Economie

Londres s’apprête à augmenter son approvisionnement en GNL américain

Le gouvernement britannique négocie avec un certain nombre de sociétés américaines pour conclure des accords de fourniture d’importants volumes de gaz naturel liquéfié (GNL) en provenance des États-Unis.

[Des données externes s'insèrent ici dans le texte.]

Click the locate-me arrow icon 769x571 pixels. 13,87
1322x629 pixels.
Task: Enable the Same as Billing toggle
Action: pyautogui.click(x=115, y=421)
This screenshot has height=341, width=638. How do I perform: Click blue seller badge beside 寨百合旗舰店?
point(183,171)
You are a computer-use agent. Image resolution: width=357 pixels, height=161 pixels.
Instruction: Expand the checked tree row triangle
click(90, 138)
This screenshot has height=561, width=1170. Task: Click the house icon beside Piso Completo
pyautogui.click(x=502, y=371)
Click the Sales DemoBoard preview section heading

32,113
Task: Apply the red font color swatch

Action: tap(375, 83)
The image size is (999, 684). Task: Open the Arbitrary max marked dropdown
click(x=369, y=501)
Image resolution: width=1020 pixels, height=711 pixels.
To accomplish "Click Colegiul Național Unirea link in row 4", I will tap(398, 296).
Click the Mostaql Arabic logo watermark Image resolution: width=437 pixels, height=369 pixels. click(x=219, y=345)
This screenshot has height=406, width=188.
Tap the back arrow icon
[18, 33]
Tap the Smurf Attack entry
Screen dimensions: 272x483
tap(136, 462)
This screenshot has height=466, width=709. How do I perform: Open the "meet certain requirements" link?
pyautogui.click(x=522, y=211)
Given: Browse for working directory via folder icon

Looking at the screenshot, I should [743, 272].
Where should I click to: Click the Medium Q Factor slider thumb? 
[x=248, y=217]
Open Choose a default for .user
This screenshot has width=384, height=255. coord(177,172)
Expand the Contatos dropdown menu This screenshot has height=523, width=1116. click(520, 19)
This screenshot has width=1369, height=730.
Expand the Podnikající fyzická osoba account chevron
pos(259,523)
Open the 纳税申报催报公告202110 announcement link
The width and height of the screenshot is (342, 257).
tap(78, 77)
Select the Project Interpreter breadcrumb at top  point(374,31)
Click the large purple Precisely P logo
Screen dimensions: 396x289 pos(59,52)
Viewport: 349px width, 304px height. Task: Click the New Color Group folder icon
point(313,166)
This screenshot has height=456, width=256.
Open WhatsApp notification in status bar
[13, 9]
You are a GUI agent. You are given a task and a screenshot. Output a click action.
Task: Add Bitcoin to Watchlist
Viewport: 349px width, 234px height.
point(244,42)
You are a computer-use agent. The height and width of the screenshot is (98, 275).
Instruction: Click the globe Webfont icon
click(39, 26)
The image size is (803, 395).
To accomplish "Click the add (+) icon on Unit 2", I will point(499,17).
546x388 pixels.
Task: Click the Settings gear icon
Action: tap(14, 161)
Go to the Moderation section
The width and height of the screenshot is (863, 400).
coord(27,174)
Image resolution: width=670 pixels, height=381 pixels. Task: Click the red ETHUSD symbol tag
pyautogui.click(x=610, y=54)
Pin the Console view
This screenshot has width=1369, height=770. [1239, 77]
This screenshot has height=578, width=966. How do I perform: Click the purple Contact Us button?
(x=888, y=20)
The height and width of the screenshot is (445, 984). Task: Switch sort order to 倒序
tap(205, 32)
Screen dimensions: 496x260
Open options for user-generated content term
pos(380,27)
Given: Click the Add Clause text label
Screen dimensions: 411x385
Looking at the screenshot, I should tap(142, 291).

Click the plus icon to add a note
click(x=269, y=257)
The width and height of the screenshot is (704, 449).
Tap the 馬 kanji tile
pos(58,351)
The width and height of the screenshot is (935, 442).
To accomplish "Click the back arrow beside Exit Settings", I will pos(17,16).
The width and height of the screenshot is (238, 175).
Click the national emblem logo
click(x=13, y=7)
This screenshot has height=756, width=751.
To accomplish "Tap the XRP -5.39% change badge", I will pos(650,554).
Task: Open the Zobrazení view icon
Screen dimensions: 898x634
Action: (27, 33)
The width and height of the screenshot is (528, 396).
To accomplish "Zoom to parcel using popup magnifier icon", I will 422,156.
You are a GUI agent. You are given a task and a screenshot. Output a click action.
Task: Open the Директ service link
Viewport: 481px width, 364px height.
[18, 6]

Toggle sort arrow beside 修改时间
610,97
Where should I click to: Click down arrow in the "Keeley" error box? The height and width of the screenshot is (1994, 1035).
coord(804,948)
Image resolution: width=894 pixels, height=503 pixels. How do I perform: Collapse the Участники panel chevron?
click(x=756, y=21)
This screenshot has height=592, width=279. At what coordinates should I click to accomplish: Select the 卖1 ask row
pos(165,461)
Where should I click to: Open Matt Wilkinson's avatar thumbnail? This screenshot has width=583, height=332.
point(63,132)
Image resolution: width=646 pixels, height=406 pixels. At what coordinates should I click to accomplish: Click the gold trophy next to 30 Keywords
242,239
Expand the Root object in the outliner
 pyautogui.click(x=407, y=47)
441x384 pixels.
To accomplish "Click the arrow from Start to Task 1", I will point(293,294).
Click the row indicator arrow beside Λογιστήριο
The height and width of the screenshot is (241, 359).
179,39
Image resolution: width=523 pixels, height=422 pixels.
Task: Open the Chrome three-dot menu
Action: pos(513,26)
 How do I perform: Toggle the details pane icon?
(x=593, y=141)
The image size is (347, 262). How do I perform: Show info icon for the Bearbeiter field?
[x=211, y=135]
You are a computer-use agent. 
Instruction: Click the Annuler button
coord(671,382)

C’est ce qu’a rapporté la chaîne de télévision Sky News ce vendredi, citant des sources.

Selon elles, les autorités britanniques en discutent dans le contexte de la crise énergétique du pays avec Cheniere Energy et Venture Global LNG. Il est noté que tout accord coûterait au moins plusieurs centaines de millions de livres et serait probablement valable pour au moins deux ans.

En 2021, près de la moitié du gaz atteignant le marché britannique provenait du plateau de la mer du Nord. La Norvège est le plus grand fournisseur de combustible bleu du pays. Parallèlement, environ 17% des importations sont des approvisionnements en GNL, dont la plupart proviennent du Qatar, des États-Unis et de Russie.

L’année dernière, le Royaume-Uni a importé 3,12 milliards de m3 de gaz russe, soit 4% de sa consommation totale de ce combustible. En juin, le secrétaire d’État britannique aux Affaires, à l’Énergie et à la Stratégie industrielle de l’époque, Kwasi Kwarteng, a déclaré que le pays avait réduit ses importations de gaz en provenance de Russie de 75% par rapport à 2021.

Le 8 septembre, la première ministre du pays, Liz Truss, a dévoilé le programme du gouvernement pour lutter contre la crise énergétique, proposant un gel des tarifs d’électricité jusqu’en 2024. En outre, elle a ajouté que les autorités allaient bientôt délivrer de nouvelles licences pour l’extraction de gaz et de pétrole en mer du Nord. Mme Truss a également indiqué que le Royaume-Uni reprendrait l’extraction du gaz de schiste par fracturation dans les zones où la population locale l’approuverait.